Where do they lose points to sealed bearing hubs? Cup and cone systems often require more maintenance and can be prone to loosening up under hard riders, especially from sideways landings. This can be an especially big issue because the hub’s outer bearing race – the cup – and the inner race – the cone – can be easily damaged when ridden lose. The cup itself is pressed into the hub shell and is not replaceable, meaning that the entire hub can quickly be turned to scrap metal if it becomes pitted, whereas it is quite rare to damage a sealed bearing hub’s bearing bore from riding it loose. Worn out and lose sealed bearings? Simply pop them out, press in news ones and call it a day.
The cone and locknut are tightened up against each other, with a thin spacer in between, to lock them in place.
Some helpful pointers before you begin:
• Always use the smallest cone wrenches the fit. Most front hubs will accept either 13, 15 or 17mm sizes, while rear hubs often take 15, 17 and 19mm size wrenches. A crescent wrench can be used on the outer locknut.
• Turning the axle with your fingers will give you much better indication of if it is too tight than spinning it in the frame or fork. But rocking the wheel laterally while it is still in the bike will allow you to easily feel if it is too loose.
• It is important to note that adjusting the hub bearings tighter than required will not in any way keep them from coming loose sooner, but will actually increase wear on all components. A loose ball hub that has been ridden with too much bearing tension will likely have damaged both the cone and cup, possibly requiring the hub to be replaced. The same will result from riding a hub that is too loose. Your goal should be to adjust the hub so that it has the least amount of bearing tension without being loose.
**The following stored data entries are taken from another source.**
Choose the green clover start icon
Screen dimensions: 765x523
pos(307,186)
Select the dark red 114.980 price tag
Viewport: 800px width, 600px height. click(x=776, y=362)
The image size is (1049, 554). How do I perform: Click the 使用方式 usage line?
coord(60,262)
The hub’s loose ball bearings roll on the cup, a concave and pressed in piece that acts as the outer bearing race. Both the cup and the cone’s bearing surface must be in good shape in order for the wheel to turn smoothly, with even the smallest amount of pitting causing a noticeable amount of roughness. Different grade hubs also use differing qualities of bearing surfaces – XTR hubs will turn smoother than lower level product.
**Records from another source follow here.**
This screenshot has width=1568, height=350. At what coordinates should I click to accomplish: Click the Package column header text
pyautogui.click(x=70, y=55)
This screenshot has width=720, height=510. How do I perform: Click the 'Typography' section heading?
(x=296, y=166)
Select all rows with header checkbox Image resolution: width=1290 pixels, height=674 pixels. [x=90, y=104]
Step 1 – Checking Bearing Tension: While the wheel is still in the frame or fork, hold the tire and rock it back and forth laterally. Tthe hub may be loose by only the slightest amount, but this is exaggerated by the time the movement reaches the rim and tire. Your hub bearings will need to be adjusted if you feel any slop. Remove the wheel from the bike if you don’t feel any play, pull out the quick release and turn the axle slowly with your fingers. Any roughness that is felt will mean that the bearing tension is too high and will need to be backed off, or that a rebuild must be performed. Check to be sure that both sides’ locknut and cone are tight against each other before moving on to the next step – if not, all of your work will be for nothing.
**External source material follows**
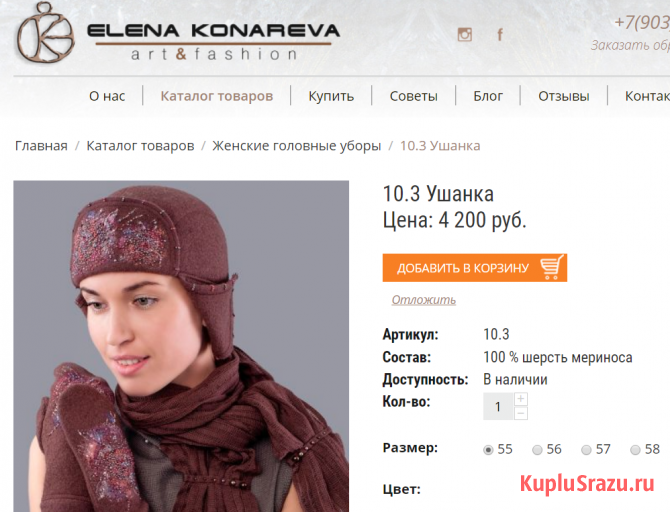Image resolution: width=670 pixels, height=512 pixels.
Task: Decrease quantity with the minus stepper
Action: (x=520, y=413)
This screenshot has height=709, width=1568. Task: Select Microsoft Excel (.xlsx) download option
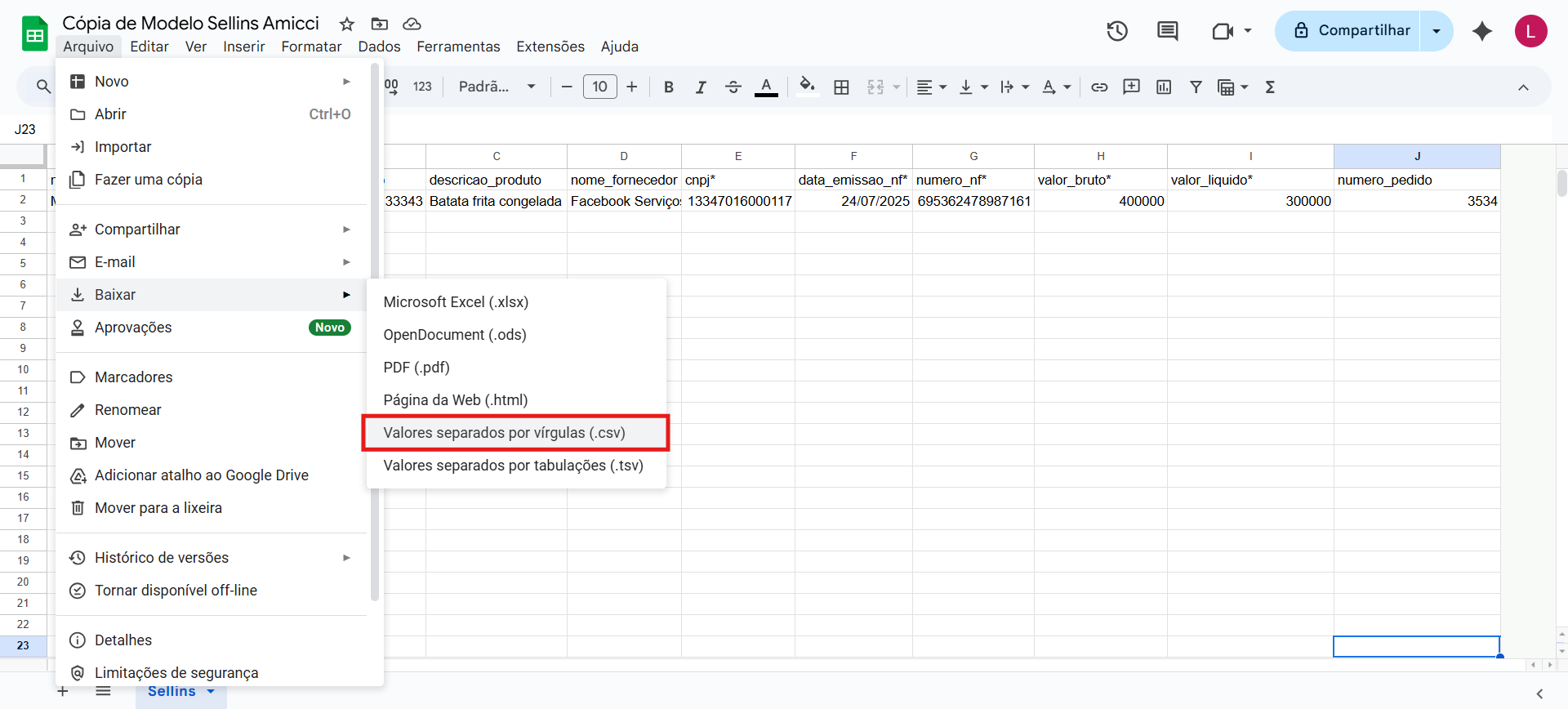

Step 2: To adjust bearing tension you’ll first need to break the locknut and cone free from each other. Do this on the non-disc side if working on a front hub, or the disc side if working on a rear hub. Position the two cone wrenches so that squeezing them together will turn the locknut to the left (as shown above), but try to keep the inner wrench’s position the same. Once the locknut is loose, turn the cone wrench clockwise to tighten, or anti-clockwise to loosen, a few degrees and hold it in place as you tighten the locknut back down onto it. Check for play by trying to rock the axle with your fingers. It should turn smoothly, but have close to zero free play. Repeat as necessary.
Step 3: If the hub is close to being perfect, but still needs a slight adjustment, you can do so without loosening the locknut once again. If it needs to be tightened, place a cone wrench on each locknut (not the cones!) and give them the slightest clockwise turn – only a degree or two – and recheck. If bearing tension needs to be back off slightly you can turn the cones out against each other by simply putting a cone wrench on each one and turning anti-clockwise.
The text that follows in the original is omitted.